Other kits soon followed, each with the trademark Klutz Press combination of irreverent humour and first-class materials and instruction.  The product designers at Klutz understand both their target market (young childen for their Chicken Socks division, and tweens and teens for the regular Klutz product lineup) and the particular skills and processes necessary for each project.  Their kits walk a careful line between the pre-ordained and unimaginative results of many craft kits and the wild exuberance of artistic creativity, where anything goes.  With Klutz activities, kids get careful instruction, top-quality materials, and a dollop of the loopy, creative joy of the artistic imagination.

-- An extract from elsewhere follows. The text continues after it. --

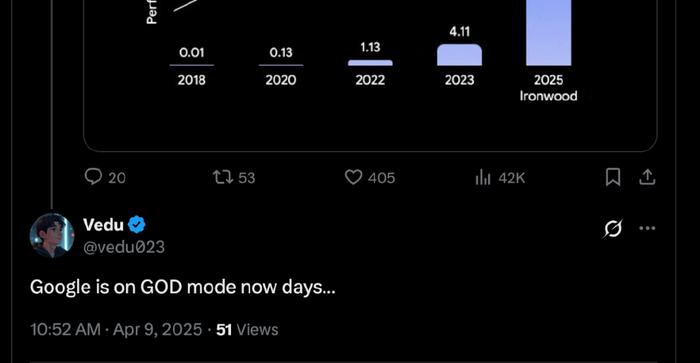Open Vedu's profile picture avatar
Viewport: 700px width, 363px height.
pyautogui.click(x=52, y=235)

Watercolor for the Artistically Undiscovered, from Klutz Press

This particular combination of instruction, materials, and joy can be wonderfully supportive of kids who, having once been enthusiastic young artists, have grown overly critical of their own artistic abilities (“I can’t draw! I can’t make it look right!”)  Kits such as Watercolor for the Artistically Undiscovered, at left, feature instruction from well-known professional artists that subtly reinforces the notion that skills can be learned and improved upon, and that artistic expression is fun, and fun is good for the soul.


Everything the Apprentice Dragon Keeper Needs.

So, gather your chickies round you this weekend and stir up a batch of peppermint-scented green dough, or maybe some lemon-infused yellow or cherry-smelling red, or mess around with some watercolour paints, or learn to fold some Paper Flying Dragons (comes with hints on dragon care and history, very handy).  Or, you could even teach yourself to juggle.

Who knows? It might lead to something pretty special.